(Recorded data)
● ● ● ● ● ● ●

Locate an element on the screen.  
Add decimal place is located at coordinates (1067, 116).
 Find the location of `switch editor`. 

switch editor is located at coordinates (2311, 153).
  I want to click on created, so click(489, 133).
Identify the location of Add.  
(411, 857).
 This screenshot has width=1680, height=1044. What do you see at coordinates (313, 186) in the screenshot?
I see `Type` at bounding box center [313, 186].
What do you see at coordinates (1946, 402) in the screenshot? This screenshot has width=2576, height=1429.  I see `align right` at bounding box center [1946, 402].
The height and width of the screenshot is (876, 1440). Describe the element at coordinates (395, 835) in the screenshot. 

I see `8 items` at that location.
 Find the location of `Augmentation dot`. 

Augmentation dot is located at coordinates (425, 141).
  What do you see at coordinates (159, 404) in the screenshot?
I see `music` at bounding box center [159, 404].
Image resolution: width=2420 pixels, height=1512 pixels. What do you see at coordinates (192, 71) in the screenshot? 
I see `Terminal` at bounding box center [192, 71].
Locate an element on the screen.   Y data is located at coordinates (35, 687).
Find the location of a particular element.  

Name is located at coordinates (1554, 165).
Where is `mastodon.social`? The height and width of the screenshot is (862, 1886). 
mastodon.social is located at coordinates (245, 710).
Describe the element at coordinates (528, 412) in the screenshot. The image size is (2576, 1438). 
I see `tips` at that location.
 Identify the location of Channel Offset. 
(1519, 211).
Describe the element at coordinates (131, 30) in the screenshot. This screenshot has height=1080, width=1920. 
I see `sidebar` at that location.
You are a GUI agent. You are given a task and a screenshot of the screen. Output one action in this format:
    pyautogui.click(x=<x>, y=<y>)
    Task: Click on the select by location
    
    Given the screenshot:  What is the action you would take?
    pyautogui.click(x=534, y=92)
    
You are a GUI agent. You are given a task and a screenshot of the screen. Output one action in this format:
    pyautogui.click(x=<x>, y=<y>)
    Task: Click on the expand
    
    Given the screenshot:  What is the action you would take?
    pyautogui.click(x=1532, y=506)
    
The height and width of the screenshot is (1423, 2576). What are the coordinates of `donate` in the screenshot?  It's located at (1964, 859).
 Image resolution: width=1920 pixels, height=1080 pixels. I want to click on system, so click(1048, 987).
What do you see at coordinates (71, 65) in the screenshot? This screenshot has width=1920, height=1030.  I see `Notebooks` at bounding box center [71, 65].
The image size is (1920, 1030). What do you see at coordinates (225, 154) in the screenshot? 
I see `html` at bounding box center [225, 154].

● ● ● ● ● ● ●

» WRITTEN INSTRUCTION
Starting at the first line of the items above and stopping after the line that contains "mastodon.social is located", lay out those lines as a JSON list of strings, one string per line. Omit blank lines.

» SOLVED EXERCISE
[
  "Locate an element on the screen.  ",
  "Add decimal place is located at coordinates (1067, 116).",
  " Find the location of `switch editor`. ",
  "switch editor is located at coordinates (2311, 153).",
  "  I want to click on created, so click(489, 133).",
  "Identify the location of Add.  ",
  "(411, 857).",
  " This screenshot has width=1680, height=1044. What do you see at coordinates (313, 186) in the screenshot?",
  "I see `Type` at bounding box center [313, 186].",
  "What do you see at coordinates (1946, 402) in the screenshot? This screenshot has width=2576, height=1429.  I see `align right` at bounding box center [1946, 402].",
  "The height and width of the screenshot is (876, 1440). Describe the element at coordinates (395, 835) in the screenshot. ",
  "I see `8 items` at that location.",
  " Find the location of `Augmentation dot`. ",
  "Augmentation dot is located at coordinates (425, 141).",
  "  What do you see at coordinates (159, 404) in the screenshot?",
  "I see `music` at bounding box center [159, 404].",
  "Image resolution: width=2420 pixels, height=1512 pixels. What do you see at coordinates (192, 71) in the screenshot? ",
  "I see `Terminal` at bounding box center [192, 71].",
  "Locate an element on the screen.   Y data is located at coordinates (35, 687).",
  "Find the location of a particular element.  ",
  "Name is located at coordinates (1554, 165).",
  "Where is `mastodon.social`? The height and width of the screenshot is (862, 1886). ",
  "mastodon.social is located at coordinates (245, 710)."
]